= Moulay Bouazza plot =

1973 conspiracy to overthrow King Hassan II of Morocco

The Moulay Bouazza plot was a 1973 conspiracy by members of the National Union of Popular Forces to overthrow King Hassan II of Morocco.

== Incident ==
On Throne Day in 1973, it was planned that a group of armed men spread out across various parts of the Middle Atlas would launch simultaneous attacks. Because of a coordination mistake just a single gathering drove by Ibrahim al-Nimri (also known as al-Tizniti) went after Moulay Bouazza, while different gatherings has delayed its assaults to seven days after the fact. Due to the fact that the initial attack occurred in that region, the event was dubbed the "Events of Moulay Bouazza" at the time.
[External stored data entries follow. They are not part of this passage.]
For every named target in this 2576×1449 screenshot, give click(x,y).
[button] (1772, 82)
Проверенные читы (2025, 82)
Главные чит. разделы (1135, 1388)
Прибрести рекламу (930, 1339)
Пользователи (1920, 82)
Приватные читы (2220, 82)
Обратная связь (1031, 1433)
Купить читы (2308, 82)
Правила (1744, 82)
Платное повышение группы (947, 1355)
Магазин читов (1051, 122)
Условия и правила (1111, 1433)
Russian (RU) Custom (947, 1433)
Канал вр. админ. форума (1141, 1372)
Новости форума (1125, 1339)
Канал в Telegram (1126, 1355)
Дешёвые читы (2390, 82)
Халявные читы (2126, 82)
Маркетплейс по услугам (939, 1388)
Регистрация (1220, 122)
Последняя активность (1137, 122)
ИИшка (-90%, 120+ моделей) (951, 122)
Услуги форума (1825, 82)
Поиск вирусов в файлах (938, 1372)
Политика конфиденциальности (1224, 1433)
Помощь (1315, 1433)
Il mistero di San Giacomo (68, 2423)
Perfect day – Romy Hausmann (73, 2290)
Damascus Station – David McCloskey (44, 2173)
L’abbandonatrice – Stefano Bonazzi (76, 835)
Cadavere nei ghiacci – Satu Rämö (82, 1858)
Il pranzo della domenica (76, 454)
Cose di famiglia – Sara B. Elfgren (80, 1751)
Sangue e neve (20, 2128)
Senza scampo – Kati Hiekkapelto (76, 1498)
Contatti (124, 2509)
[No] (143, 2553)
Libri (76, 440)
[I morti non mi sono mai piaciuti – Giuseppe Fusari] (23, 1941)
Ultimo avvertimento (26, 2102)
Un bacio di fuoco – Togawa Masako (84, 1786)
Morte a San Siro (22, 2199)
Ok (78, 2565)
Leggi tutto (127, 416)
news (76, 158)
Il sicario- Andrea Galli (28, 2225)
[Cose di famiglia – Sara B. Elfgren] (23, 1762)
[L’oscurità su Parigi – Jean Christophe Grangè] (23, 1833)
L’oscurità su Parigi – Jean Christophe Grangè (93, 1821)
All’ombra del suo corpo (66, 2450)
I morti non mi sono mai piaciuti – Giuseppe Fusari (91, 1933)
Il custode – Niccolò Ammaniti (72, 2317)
After the first attack, the general directorate of studies and documentation received information about the plot and informed the security forces about the plan, so they rushed with collaboration with the royal gendarmerie to attack and fought several cells in Tinghir, Goulmima. Several fighters died and hundreds were arrested.

== Incident outcome ==
A large number of innocent citizens and activists were detained following the events' failure and the deaths of some of its participants. The circle of detention also included women. In addition to nearly 50 different sentences, the Quneitra court handed down 16 death sentences and 15 life sentences. Individuals from the groups of certain activists were likewise hijacked as their spouses and tormented to admit the whereabouts of their husbands.